Casas antigas tinham desses problemas, eu pensava comigo usando a razão companheira como consolo e rota de fuga dos medos que assolavam-me, naquele momento, até os ossos da espinha. De hora para outra desfazia-se a luz. Coisa de ajustar os dejuntores carcomidos e pronto, a luz estava lá de novo, clareando os cômodos, diluindo as sombras horrendas que os móveis projetavam nas paredes. Mas o fato era que em pouco mais de um mês residindo ali, nunca me havia ocorrido tal inconveniência, e, como todo cidadão que carrega enterrado à alma seus pecados sujos, acovardado de se confessar, mais ainda assim temendo o inferno e o demônio como se teme a própria morte, fui pego desprevinido pelo apagão repentino e depois de gritar, corri a trancar-me no banheiro, me escondendo dentro da banheira vazia por minutos a fio.
Passado o susto inicial que antecede a volta completa da lucidez e, consequentemente, a sensação de estar sendo, além de um grande maricas, um total idiota, levantei tropegando e destranquei a porta, passando para o corredor do segundo andar de minha nova casa. Enquanto ria de minha atuação patética e vasculhava gavetas e armários tateando a mobília a esmo, encontrei o tal castiçal com a meia vela e o acendi com o isqueiro que trazia no bolso de imediato, porque desafiar o escuro, eu tinha que admitir, para minha humilhação pessoal, nunca me fora discutível. Passei, então, o castiçal para a mão esquerda e alisando as paredes caminhei em direção as escadas, tendo em mente as palavras do antigo senhorio: 'Os dejuntores e todo a fiação principal fica numa caixa junto da parede no porão, perto do velho aquecedor à carvão. É só dá um tapinha e pronto, o senhor terá luz de novo'.

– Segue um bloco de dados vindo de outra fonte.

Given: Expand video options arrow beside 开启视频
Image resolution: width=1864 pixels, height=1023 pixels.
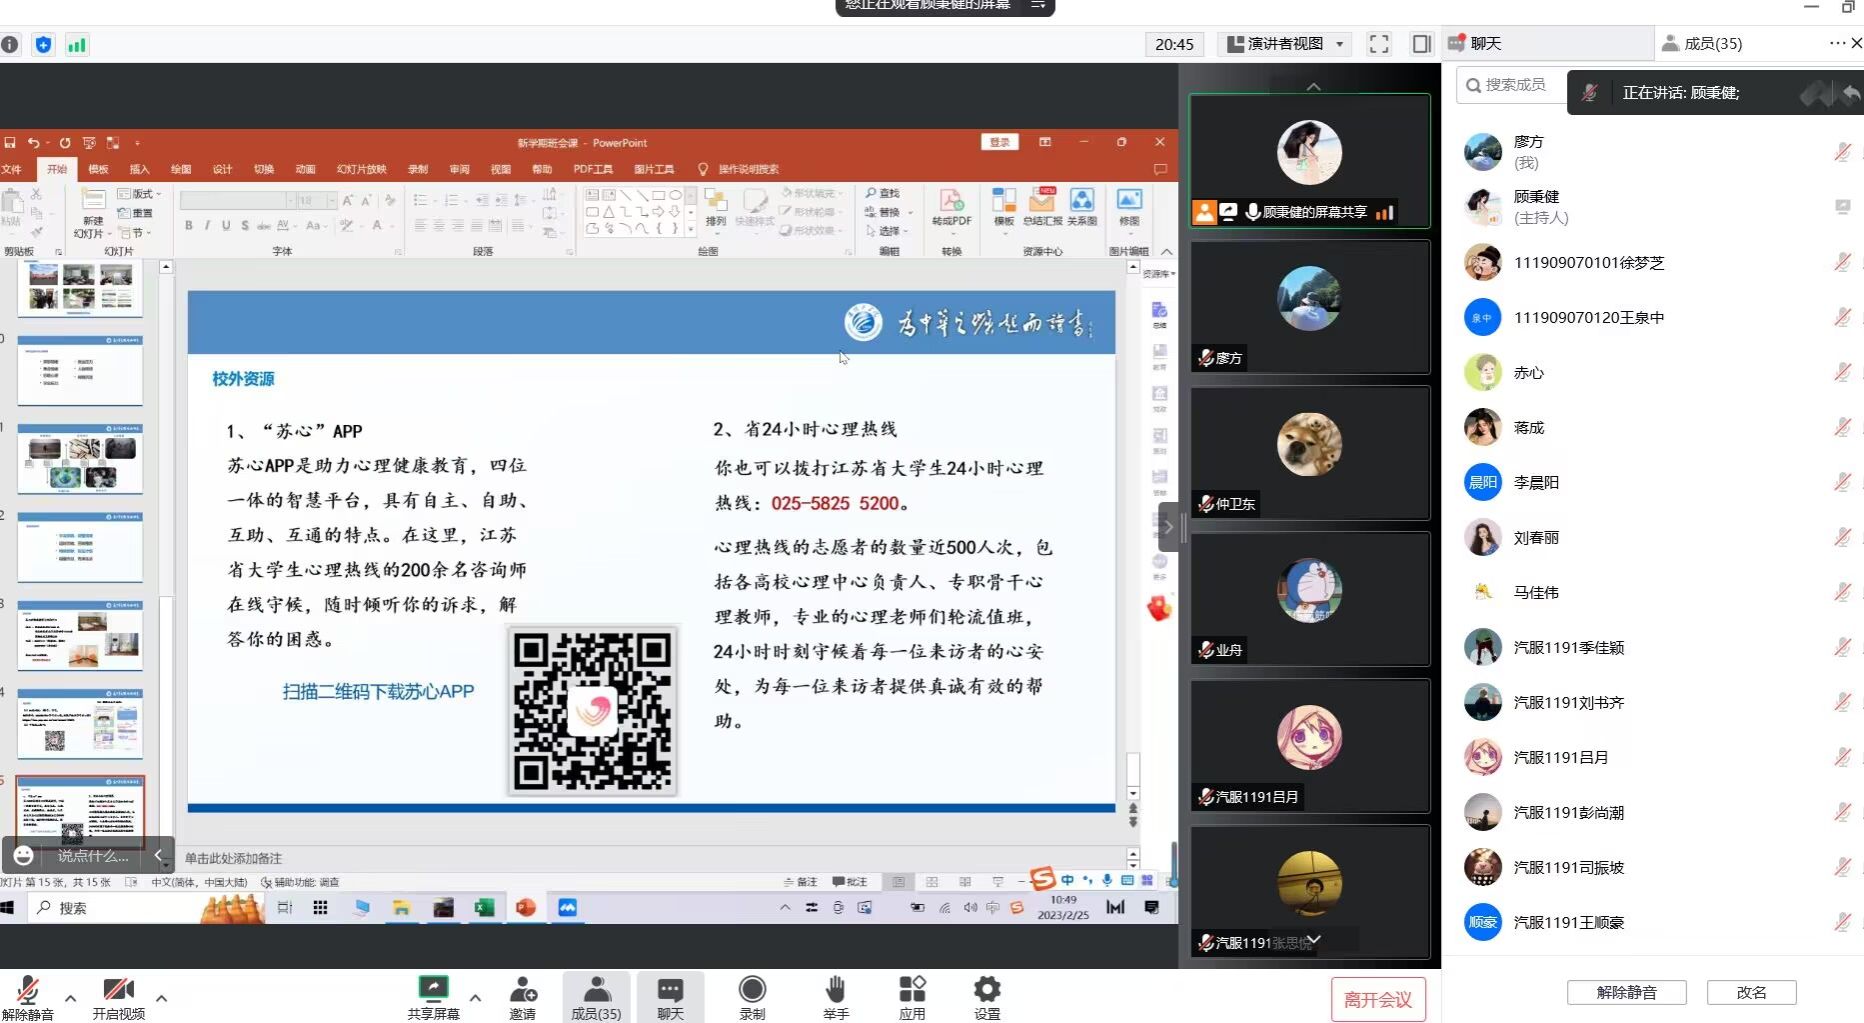Looking at the screenshot, I should [161, 998].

O escuro é coisa engraçada, considero particularmente. Basta enegrecer tudo pra mente da gente começar a trabalhar. No meu caso, contra mim, é claro. A visão dobra de intensidade, a audição e o olfato ficam mais apurados, mas quem ganha essa competição é a imaginação. Numa batalha entre visão e imaginação, minha imaginação ganha a luta com facilidade e condecorações pelo excelente trabalho. Imagino mais do que realmente vejo, e somando isso ao meu medo fóbico de escuro, resulto num grande saco de bosta. Onde já se viu um homem de trinta e cinco anos, divorciado há dois, com uma carreira brilhante no ramo da contabilidade e mulheres a beijar-lhe o chão que pisa e suspirar pela beleza singular que tem temer a escuridão? Inadmissível, você diria. E eu também o digo. Mas vergonhosamente, eu temia o escuro, e como me odiava por isso. COMO ME ODIAVA!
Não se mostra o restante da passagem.